### THE PROBLEM
Pick up the Locost car build log after its final sentence and carry it forward.

### DOCUMENT PASSAGE
★ ★ ★ ★ ★
June 5, 2013
As promised, we started working on the body panels. Or at least we cut them out. Or not actually cut them out, but you know, marked the lines for cutting them out. Cutting and bending the panels should be easy, in part because we gained valuable experience from making the hood (a.k.a. bonnet), and mostly because we're using a lot thinner aluminum than we used for the hood. The sheet metal for the rear panel is only 1/32" thick, which is barely thick enough to stop a bug, but it'll be in the back of the car where bug impacts are rare.
Although we didn't actually cut anything out yet, we did set the rear panel on the car to get an idea what it would look like. Right now it looks kind of wide. It should start to look better after we've bent it around the tubes. It does show off our spare tire nicely, though. A week ago we decided to give the rusty old Rostyle a fresh two-tone paint job, just to get an idea of what it would take to paint all four wheels. What it took was hours of relentless wire-brushing, hours of tedious masking, and days waiting for paint to dry. So we've now decided the other four wheels look pretty darn good as is.
While we were stalling around on the body panels, we finished the seats. Not "finished" finished of course, but close enough. We haven't actually covered them yet, so right now they're basically just sheets of plywood, and not all that comfortable, but they're all done and bolted in, which was the hard part. We went with the traditional bench type seats, which consist of a single seat back and separate seat bottoms. We weren't exactly sure how big to make them, and they turned out kind of large. We hope they still fit when they're all vinyl covered and puffy.
Our biggest issue with the seats all along was how we'd mount them to the seat rails, something we clearly didn't give enough thought to when we made the seat rails. We came up with something that appears to work, but it's a little difficult to describe. Seat bottoms are basically two parts, a base with a hole in it that bolts to the rails, and the seat itself which has a tab that locks into the hole in the base, and another tab that bolts to the chassis cross rail. Like we said, hard to describe. Maybe the pictures will help. Although probably not.
We bought a couple more parts from Moss Motors, including some electrical bits and a pair of blingy low-profile air cleaners. There's no way the standard MGB air filter canisters were going to fit under the Locost hood, even with major surgery, so we needed something smaller. I'm not sure we needed something this bright. But we did try placing the hood on the car to see if the new filters would fit, and of course they didn't, so it looks like we're going to have to cut away a little more aluminum. But we're actually okay with that. Weight savings.
★ ★ ★ ★ ★
### DATA SUPPLIED

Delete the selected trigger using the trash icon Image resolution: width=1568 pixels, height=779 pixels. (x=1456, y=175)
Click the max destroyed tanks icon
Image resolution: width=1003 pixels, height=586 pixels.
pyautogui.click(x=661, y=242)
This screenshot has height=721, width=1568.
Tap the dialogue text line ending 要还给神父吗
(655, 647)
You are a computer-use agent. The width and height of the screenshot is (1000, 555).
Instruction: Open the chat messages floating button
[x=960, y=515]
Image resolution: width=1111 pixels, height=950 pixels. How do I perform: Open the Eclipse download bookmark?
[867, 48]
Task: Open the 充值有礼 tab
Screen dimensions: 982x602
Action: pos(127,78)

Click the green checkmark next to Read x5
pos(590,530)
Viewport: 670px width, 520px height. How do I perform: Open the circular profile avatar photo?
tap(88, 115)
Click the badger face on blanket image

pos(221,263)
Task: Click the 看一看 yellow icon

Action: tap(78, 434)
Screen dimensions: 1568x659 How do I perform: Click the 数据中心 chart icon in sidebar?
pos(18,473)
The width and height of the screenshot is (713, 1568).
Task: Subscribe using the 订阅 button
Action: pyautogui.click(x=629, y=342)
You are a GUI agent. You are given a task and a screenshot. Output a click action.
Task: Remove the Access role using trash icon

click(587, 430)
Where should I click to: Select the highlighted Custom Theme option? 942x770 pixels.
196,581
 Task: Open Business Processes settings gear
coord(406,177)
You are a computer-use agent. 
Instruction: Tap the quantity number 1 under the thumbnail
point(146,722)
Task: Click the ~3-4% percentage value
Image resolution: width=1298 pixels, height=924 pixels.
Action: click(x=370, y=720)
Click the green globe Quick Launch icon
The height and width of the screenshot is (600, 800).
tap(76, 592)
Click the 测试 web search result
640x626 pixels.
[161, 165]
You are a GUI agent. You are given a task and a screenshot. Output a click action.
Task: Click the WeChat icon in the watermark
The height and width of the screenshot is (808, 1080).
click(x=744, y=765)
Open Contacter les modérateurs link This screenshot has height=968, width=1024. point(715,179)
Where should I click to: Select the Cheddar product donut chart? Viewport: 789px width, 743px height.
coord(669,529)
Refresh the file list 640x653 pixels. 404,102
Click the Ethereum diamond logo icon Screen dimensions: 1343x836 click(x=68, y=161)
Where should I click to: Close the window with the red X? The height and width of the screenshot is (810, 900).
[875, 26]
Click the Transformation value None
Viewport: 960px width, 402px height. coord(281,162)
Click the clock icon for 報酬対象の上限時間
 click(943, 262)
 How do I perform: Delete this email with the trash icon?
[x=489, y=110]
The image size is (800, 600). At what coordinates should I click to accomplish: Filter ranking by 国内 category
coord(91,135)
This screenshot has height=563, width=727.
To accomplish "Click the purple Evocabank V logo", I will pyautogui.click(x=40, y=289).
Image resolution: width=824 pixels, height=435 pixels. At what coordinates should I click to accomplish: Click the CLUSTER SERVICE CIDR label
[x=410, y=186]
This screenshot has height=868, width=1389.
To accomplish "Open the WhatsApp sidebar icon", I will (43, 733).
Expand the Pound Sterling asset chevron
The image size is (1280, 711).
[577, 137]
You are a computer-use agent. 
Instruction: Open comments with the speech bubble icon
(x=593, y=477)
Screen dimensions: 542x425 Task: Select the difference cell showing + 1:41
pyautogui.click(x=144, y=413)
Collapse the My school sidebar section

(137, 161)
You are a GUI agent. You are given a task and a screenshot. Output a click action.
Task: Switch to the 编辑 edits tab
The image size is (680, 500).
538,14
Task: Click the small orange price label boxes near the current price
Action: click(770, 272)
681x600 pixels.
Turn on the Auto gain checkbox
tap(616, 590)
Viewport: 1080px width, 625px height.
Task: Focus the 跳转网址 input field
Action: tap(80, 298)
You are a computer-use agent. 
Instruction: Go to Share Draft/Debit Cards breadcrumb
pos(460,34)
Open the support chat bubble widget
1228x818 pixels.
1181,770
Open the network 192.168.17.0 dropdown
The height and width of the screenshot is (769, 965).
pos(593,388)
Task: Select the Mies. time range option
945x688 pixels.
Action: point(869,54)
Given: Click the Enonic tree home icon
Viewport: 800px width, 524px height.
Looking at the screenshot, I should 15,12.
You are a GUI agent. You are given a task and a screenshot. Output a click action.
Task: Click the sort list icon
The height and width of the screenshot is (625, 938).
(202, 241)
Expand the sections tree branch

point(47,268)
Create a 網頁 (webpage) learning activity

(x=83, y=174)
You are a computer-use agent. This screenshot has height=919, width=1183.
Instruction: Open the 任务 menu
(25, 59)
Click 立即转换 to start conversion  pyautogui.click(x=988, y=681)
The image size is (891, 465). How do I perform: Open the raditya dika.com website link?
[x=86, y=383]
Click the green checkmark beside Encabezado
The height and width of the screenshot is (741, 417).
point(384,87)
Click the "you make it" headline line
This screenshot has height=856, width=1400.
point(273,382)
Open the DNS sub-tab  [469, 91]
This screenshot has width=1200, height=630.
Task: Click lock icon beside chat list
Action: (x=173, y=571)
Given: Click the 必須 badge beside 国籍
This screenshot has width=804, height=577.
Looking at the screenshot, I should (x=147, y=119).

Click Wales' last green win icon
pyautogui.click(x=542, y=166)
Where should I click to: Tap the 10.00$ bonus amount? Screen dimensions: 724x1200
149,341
★ ★ ★ ★ ★
### RESPONSE TO THIS TASK
Surprising as it may seem, the vast majority of Locosts have an air filter or two sticking out of the hood. You don't really notice it, but it's extremely common, approaching something like 80%. We didn't believe it either, so we checked it out, and everywhere we looked, exposed air filters. Even the picture of a random Locost on our home pageóexposed air filter. So it turns out if you're really good at building cars, you can maybe fit all of your engine under the hood, but the air filter? Unlikely.
We've actually got quite a few other things that we can work on now. We got our headlight assemblies from Speedway Motors, and we now know our headlight bar is all wrong, so we'll have to strip that back to bare metal, and do some drilling and cutting and maybe even some welding before we repaint it. We also bought some stainless steel for the muffler heat shield. The Locost book is surprisingly clear on how to build this piece, and once we figure out how to bend the big perforated sheet into a "suitably curved" cylinder, the rest should be easy.
So we've been pretty busy this week, but we plan to get started on the bodywork for real in the next day or two. Or at least sometime this month. The good news is we're down to just 43 tasks and 206 hours in our coachwork countdown, which puts us on a pace to finish by our original July 26th deadline, so long as we can find a way to shave about 40 hours off that estimate. Or maybe a little more.